Our full interview with her is below.
Q&A with Dr. Kylie Kingston
What interested you in pursuing a doctoral degree? What interested you in philanthropy and nonprofit related studies?
My interest in pursuing a doctoral degree arose from my industry experience working and volunteering within a variety of nonprofit orgainsations. Here I noted that beneficiaries frequently had less voice (both verbal or non-verbal) within organisations than other stakeholders, and I was interested in researching ways that might be changed. My doctoral research focused upon beneficiaries’ participation in evaluation as a way of increasing their organisational impact.
What made you decide to attend QUT? How has your experience at QUT influenced or advanced your career path and/or your service to your community?
I chose QUT for my doctoral studies because I had completed a coursework Master of Business at their Australian Centre for Philanthropy and Nonprofit Studies (ACPNS). Involvement with the ACPNS spurred my interesting gaining research qualifications to become a researcher within this area.

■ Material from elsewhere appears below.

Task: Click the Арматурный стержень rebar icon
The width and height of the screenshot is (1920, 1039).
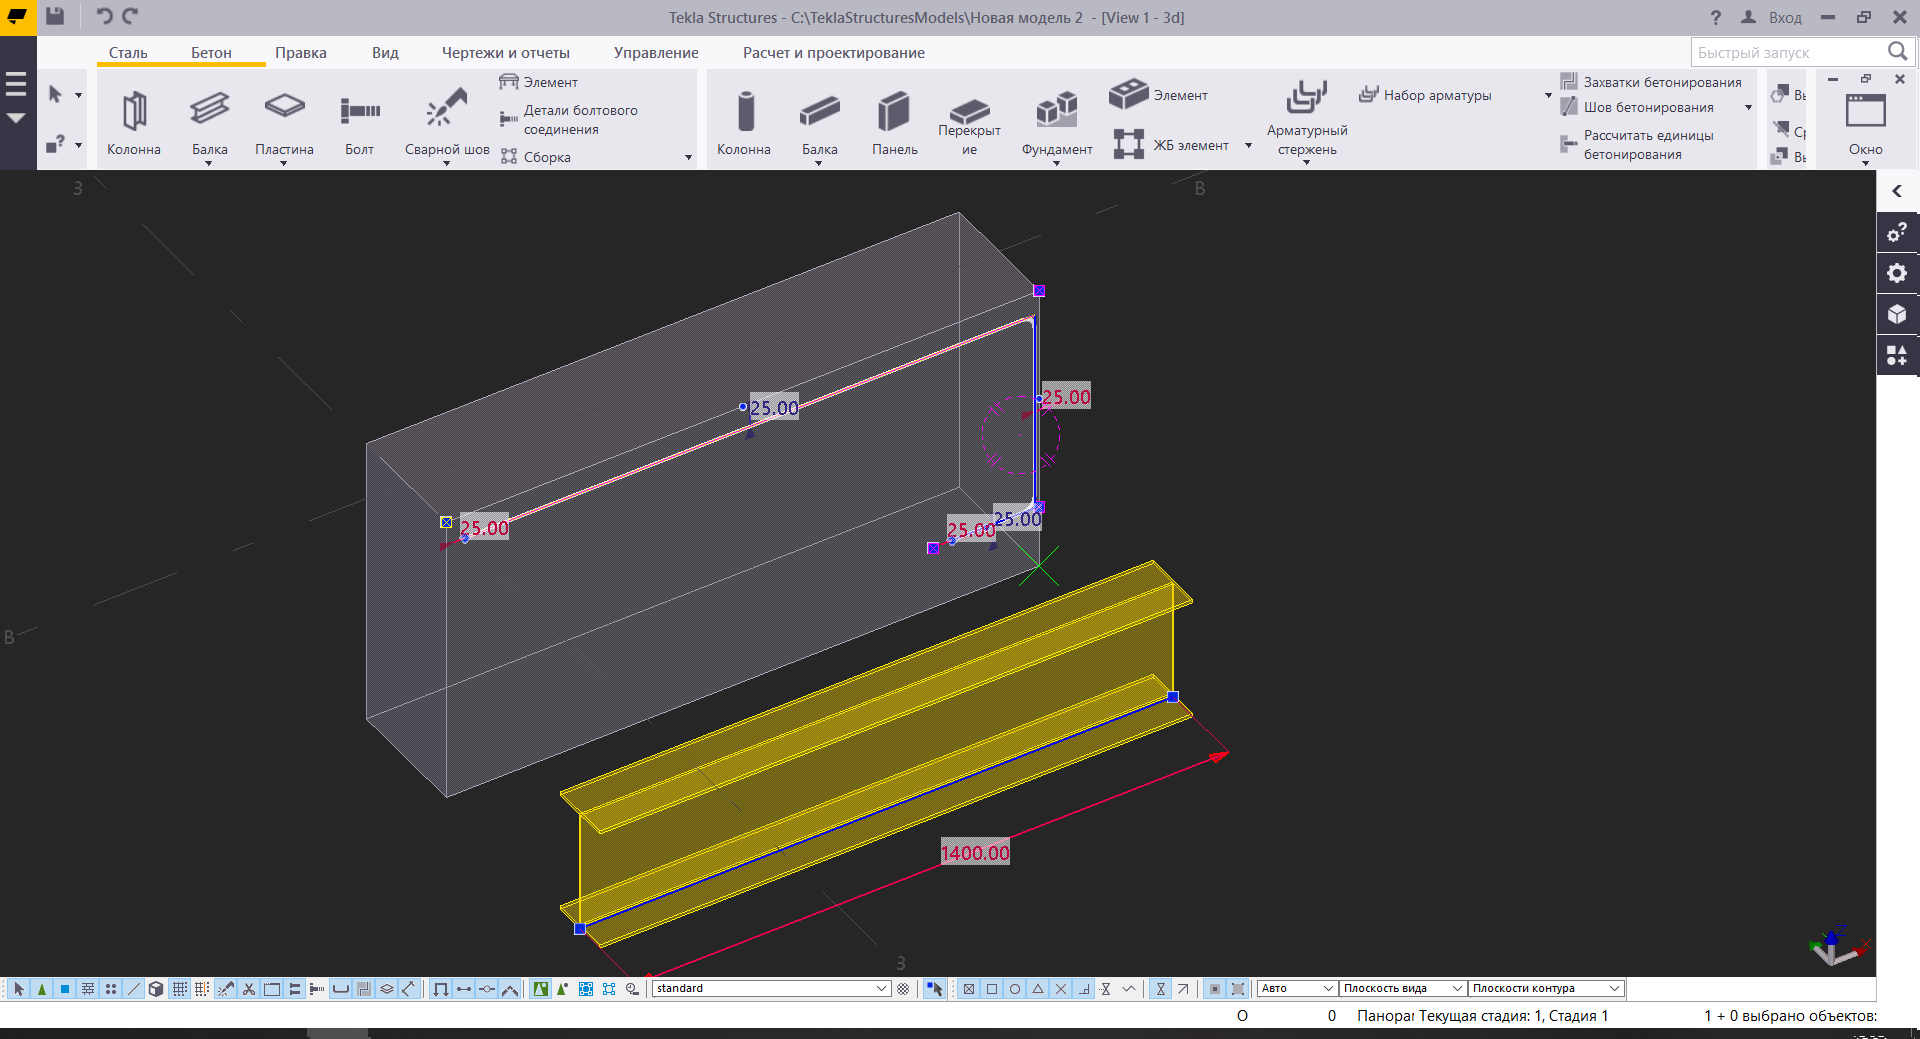Action: coord(1306,98)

What issues are you passionate about? What’s a big idea you think about?
I am passionate about beneficiaries being listened to and their voices (both verbal and non-verbal) impacting services they receive and organisations they are involved with. I often think about how we can do this better for beneficiaries that are non-human, like animals or the environment.
This research focusses upon accountability toward beneficiaries within nonprofit organisations. The research involved case studies within two Australian nonprofit organisations where changes in accountability toward beneficiaries, in response to the digitalisation of services during the COVID-19 pandemic, where noted. We explored the impact of these digitalised changes upon beneficiaries as we wanted to understand if beneficiary accountability was improved or hindered during this period.
Our findings revealed unexpected results, where accountability was improved within one organisation where online services enabled more beneficiaries, particularly those living within regional areas, to be able to access services. Here beneficiaries hoped that newly digitalised services would continue after COVID-19 had ended. Within the other organisation studied, digitalised services allowed beneficiaries to continue their connection to the organisation even when it was shut down due to COVID-19 restrictions. But in contrast, these beneficiaries were eager to return to former face-to-face services as soon as possible.
These findings are relevant to both academic and practitioner audiences, as they highlight both benefits and limitations of digitalising services. The findings encourage nonprofit organisations to reflect upon how they respond to unexpected change (such as that caused by COVID-19) and to seriously consider the impact upon their beneficiaries and accountability relations.
What other research are you working on, and/or what do you hope to research next?
I am currently furthering my PhD findings in relation to beneficiaries’ participation in evaluation through conducting research within the Australian aged care sector. I am interviewing older people using aged care services and staff, to better understand their views on evaluation, and hopefully impact upon practice and policy refinement.
Dr. Kylie Kingston is a lecturer and early career researcher within the QUT School of Accountancy. Her research focuses on exploring ways to improve social and organisational conditions for marginalised people and stakeholder groups. Kylie integrates critical perspectives on accounting, accountability, evaluation, and participation, into organisational practices and policies. Kylie’s research is interdisciplinary and collaborative. She has a 20-year background working in diverse educational settings and engages in research that spans accounting, accountability, evaluation, ethics, and education.